Letzgo Hunting says its members pose as teenage girls online in an effort to lure would-be child abusers into the open — where they're met with a camera. Police in the Leicestershire and West Midlands areas of central England acknowledged that five suspects aged 24 to 54 had been arrested in connection with the group's activities, but warned that the stings could backfire.
"Unfortunately, these kinds of public 'naming and shaming' activities can actually have a negative (effect) on victims of child abuse," Leicester Police said in a statement Monday. "While we understand the strong feelings that motivate this kind of activity, it can seriously affect the chances of success in court, preventing victims from getting justice and increasing the chances of offenders walking free."
It's not entirely clear who makes up the group, where it is based, or when it was founded — attempts to reach various members of Letzgo Hunting through their website and their Facebook pages weren't immediately successful — but their videos laid bare their modus operandi.
In one video posted to the Internet last month, a man is seen being confronted on a footpath by someone who identifies himself as being one of several "pedophile hunters."
When the startled man denies being there to meet a girl for sex, his accuser contradicts him.
"You were talking to myself, not a 14-year-old girl, so I know exactly what's been said," the accuser says, before adding that the footage will be turned over to police — and posted online.
"Your face will be on the Internet," the man is told.
Freelance sting operations of this nature have been taking place since the late 1990s, said Laura Huey, a cyberpolicing expert at the University of Western Ontario.
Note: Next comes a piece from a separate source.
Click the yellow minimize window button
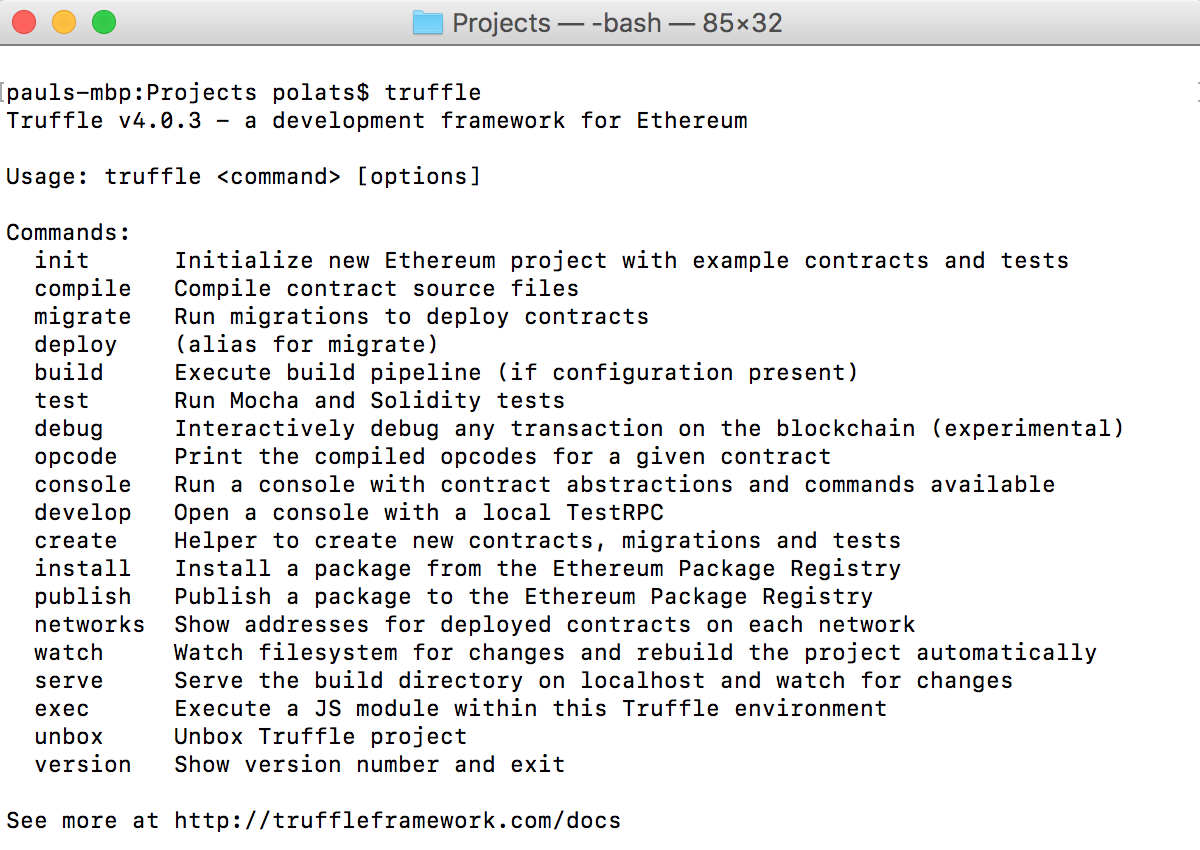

But she said the British group's organization — its website, its cameraman, and its apparent support staff — was a new twist.
She noted that broadcast media had also pulled off similar stunts — making the business of enticing suspected pedophiles out from behind their keyboards and unmasking them in public appear "fun and interesting."
But she said the stings were fraught with risk because self-appointed detectives could fall foul of police procedure or mishandle key evidence.
"A good attorney could easily exploit that to get someone off on a charge," she said.